The first question I asked myself is how can we model speech synthesis as a statistical machine learning problem? I found a very good talk by Keiichi Tokuda that answers my question. Here are the slides and recordings of the talk. We’re mainly interested in the statistical formulation of the problem, because we can use the same formulation (probably simpler?) in our deep learning algorithms. I will not restate what’s in the slides, but in summary, the speech synthesis problem can be defined as:

Given a bunch of speech waveforms ($X$), their text transcriptions ($W$), and a text to be synthesized ($w$). The output is a speech waveform ($x$). We can define a probability distribution on the output speech waveform $p(x|w,X,W)$, which we can draw the output $x$ from that distribution (or find $x$ that maximizes the it).

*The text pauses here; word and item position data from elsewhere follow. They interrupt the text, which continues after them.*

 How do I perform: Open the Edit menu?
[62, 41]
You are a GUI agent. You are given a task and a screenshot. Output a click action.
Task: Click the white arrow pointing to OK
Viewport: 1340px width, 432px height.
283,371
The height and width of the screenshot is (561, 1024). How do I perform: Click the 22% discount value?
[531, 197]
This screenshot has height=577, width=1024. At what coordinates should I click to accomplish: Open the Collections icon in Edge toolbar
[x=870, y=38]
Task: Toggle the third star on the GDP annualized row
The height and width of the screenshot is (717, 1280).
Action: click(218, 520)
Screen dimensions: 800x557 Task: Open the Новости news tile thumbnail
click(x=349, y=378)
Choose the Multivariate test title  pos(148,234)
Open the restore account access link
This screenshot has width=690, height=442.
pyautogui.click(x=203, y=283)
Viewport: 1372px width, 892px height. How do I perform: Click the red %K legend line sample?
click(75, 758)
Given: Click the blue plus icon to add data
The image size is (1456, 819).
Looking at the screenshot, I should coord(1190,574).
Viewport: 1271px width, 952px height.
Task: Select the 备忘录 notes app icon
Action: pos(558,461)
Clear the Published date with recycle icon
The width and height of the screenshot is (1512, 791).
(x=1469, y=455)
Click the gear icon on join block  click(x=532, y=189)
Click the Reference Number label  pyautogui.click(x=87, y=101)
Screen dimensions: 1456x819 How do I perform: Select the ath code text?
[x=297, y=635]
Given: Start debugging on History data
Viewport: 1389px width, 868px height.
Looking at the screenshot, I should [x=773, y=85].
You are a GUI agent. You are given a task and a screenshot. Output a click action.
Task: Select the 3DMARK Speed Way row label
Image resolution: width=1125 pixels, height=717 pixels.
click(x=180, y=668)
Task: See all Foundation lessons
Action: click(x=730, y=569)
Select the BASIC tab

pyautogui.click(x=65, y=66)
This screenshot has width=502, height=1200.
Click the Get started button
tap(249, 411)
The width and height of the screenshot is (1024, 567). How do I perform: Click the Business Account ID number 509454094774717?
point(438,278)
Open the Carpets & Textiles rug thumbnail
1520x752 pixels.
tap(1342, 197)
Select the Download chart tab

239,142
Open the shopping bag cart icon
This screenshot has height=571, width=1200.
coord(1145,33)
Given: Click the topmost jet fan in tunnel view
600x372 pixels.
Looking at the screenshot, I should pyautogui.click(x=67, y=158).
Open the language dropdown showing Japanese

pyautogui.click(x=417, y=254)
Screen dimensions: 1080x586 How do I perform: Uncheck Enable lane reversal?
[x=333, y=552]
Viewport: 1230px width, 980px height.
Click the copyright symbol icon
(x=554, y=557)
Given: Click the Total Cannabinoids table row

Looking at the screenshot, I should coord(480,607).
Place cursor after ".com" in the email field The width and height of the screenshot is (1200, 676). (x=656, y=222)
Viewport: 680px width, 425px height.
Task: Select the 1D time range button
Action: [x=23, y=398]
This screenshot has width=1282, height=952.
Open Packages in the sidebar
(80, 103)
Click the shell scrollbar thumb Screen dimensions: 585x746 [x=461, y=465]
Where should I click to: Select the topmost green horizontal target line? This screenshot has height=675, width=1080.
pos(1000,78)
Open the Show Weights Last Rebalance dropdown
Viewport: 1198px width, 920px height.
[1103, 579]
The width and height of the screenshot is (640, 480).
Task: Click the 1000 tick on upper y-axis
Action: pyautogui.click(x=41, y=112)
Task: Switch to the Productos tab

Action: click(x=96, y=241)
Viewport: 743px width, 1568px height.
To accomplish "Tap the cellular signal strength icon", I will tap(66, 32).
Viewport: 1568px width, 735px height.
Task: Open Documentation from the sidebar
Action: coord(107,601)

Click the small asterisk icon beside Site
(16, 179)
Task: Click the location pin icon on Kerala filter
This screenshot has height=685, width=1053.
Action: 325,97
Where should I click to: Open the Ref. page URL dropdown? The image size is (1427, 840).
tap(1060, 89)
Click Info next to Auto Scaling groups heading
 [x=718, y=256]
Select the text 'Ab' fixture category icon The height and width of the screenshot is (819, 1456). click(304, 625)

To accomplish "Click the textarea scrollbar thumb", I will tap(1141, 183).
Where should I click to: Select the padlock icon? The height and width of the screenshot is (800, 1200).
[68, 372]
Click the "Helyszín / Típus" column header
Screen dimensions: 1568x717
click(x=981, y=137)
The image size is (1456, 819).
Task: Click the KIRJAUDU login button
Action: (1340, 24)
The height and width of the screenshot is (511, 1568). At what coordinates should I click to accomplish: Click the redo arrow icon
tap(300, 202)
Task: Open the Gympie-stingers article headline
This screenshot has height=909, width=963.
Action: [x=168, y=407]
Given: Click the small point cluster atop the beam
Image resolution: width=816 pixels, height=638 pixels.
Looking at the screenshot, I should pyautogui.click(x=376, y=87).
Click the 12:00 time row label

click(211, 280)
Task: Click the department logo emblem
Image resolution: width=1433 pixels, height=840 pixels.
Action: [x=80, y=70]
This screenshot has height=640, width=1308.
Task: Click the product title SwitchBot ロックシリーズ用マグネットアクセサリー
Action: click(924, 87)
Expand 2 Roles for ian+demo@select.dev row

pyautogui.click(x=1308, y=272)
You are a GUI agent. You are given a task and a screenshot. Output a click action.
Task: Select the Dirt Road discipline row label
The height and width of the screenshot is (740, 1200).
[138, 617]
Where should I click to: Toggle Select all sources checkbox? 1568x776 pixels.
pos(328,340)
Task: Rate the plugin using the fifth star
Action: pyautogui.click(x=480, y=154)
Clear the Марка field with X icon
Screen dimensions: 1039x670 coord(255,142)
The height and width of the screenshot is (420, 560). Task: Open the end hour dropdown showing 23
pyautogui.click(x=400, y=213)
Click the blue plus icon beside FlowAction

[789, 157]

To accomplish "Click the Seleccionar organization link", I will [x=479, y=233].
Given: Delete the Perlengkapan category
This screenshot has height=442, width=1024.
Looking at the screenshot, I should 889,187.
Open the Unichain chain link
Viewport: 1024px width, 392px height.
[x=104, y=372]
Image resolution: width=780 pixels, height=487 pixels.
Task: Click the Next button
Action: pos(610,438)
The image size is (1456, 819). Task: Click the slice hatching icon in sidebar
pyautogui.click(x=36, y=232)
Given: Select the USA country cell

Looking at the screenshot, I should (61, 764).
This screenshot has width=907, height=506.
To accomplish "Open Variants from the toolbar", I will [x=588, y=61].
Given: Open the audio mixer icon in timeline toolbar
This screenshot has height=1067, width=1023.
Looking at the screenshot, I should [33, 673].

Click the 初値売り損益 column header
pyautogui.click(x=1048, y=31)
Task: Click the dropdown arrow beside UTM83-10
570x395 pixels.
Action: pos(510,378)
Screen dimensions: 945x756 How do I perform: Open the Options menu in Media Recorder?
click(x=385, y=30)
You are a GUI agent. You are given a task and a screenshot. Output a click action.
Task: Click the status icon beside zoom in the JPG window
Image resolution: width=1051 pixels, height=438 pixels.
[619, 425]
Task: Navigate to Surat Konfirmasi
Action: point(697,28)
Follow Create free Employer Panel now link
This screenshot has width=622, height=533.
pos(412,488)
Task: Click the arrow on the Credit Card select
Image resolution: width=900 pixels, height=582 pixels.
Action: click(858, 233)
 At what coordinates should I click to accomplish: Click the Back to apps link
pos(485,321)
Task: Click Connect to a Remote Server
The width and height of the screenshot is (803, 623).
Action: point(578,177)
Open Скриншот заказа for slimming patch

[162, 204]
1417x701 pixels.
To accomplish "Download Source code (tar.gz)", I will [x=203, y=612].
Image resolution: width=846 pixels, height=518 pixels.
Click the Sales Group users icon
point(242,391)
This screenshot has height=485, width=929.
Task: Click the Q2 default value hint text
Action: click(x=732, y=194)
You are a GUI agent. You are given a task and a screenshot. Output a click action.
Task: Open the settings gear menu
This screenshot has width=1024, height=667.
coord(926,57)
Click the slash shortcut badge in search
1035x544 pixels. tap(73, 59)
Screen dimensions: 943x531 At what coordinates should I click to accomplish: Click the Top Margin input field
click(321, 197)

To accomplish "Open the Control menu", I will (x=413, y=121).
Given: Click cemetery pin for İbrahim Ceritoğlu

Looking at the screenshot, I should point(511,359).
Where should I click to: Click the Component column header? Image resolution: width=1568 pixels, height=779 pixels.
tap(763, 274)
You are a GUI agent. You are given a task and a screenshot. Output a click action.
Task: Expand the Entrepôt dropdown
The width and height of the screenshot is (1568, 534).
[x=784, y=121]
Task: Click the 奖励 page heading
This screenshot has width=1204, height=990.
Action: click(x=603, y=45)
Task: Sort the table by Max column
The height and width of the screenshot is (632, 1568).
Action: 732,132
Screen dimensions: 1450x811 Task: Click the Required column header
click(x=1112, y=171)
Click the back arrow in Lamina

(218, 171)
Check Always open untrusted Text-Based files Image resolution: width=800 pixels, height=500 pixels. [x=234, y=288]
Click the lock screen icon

In the talk the problem was decomposed into several sub-problems:

• Feature extraction from speech waveforms
• Feature extraction from text (labeling text)
• Acoustic modeling (parametric model of both speech and text transcriptions, and it’s build using features of text and speech)
• Text analysis for input text $w$), or in other words extracting features of the input text
• Speech parameters generation, using both the acoustic model and features of input text. Those parameters are used in generating the output speech waveform $x$. This is actually the main bulk of the system.
• Waveform reconstruction from speech parameters

In the case of this talk, each of these sub-problems is handled with a separate model, but in our case we can probably build one deep model that learns automatically a good representation (features) of speech and text. I am not sure, however, of two things: what kind of preprocessing is necessary for speech waveforms before we feed it into the model? and do we train the model to directly generate it a speech waveform, or just speech parameters and use a fine tuned model for waveform reconstruction? I need to see how’s this handled in some of the recent deep learning papers.